What the task asks – Transcribe the records below. Leave nothing out and change nothing.

Pixel coordinate grounding data

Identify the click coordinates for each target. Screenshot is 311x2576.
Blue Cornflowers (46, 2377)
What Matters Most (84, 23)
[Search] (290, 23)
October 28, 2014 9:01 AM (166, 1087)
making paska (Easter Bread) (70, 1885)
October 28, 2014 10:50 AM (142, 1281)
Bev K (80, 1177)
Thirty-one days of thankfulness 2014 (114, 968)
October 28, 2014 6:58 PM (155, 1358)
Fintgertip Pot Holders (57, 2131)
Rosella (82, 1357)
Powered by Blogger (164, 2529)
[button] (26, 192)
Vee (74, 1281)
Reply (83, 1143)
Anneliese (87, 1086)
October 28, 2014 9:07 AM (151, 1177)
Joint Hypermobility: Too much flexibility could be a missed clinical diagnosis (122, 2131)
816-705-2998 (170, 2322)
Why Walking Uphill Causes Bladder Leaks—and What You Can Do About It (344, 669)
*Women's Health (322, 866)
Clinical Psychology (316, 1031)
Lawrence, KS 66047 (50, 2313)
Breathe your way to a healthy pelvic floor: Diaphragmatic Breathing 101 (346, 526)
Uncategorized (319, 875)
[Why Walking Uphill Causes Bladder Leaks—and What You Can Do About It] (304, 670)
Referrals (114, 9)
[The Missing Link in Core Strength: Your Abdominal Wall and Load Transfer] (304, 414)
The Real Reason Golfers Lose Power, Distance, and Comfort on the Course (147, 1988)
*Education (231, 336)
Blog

Written answer –
Identify the click coordinates for each target. Screenshot is 311x2576.
Blue Cornflowers (46, 2377)
What Matters Most (84, 23)
[Search] (290, 23)
October 28, 2014 9:01 AM (166, 1087)
making paska (Easter Bread) (70, 1885)
October 28, 2014 10:50 AM (142, 1281)
Bev K (80, 1177)
Thirty-one days of thankfulness 2014 (114, 968)
October 28, 2014 6:58 PM (155, 1358)
Fintgertip Pot Holders (57, 2131)
Rosella (82, 1357)
Powered by Blogger (164, 2529)
[button] (26, 192)
Vee (74, 1281)
Reply (83, 1143)
Anneliese (87, 1086)
October 28, 2014 9:07 AM (151, 1177)
Joint Hypermobility: Too much flexibility could be a missed clinical diagnosis (122, 2131)
816-705-2998 (170, 2322)
Why Walking Uphill Causes Bladder Leaks—and What You Can Do About It (344, 669)
*Women's Health (322, 866)
Clinical Psychology (316, 1031)
Lawrence, KS 66047 (50, 2313)
Breathe your way to a healthy pelvic floor: Diaphragmatic Breathing 101 (346, 526)
Uncategorized (319, 875)
[Why Walking Uphill Causes Bladder Leaks—and What You Can Do About It] (304, 670)
Referrals (114, 9)
[The Missing Link in Core Strength: Your Abdominal Wall and Load Transfer] (304, 414)
The Real Reason Golfers Lose Power, Distance, and Comfort on the Course (147, 1988)
*Education (231, 336)
Blog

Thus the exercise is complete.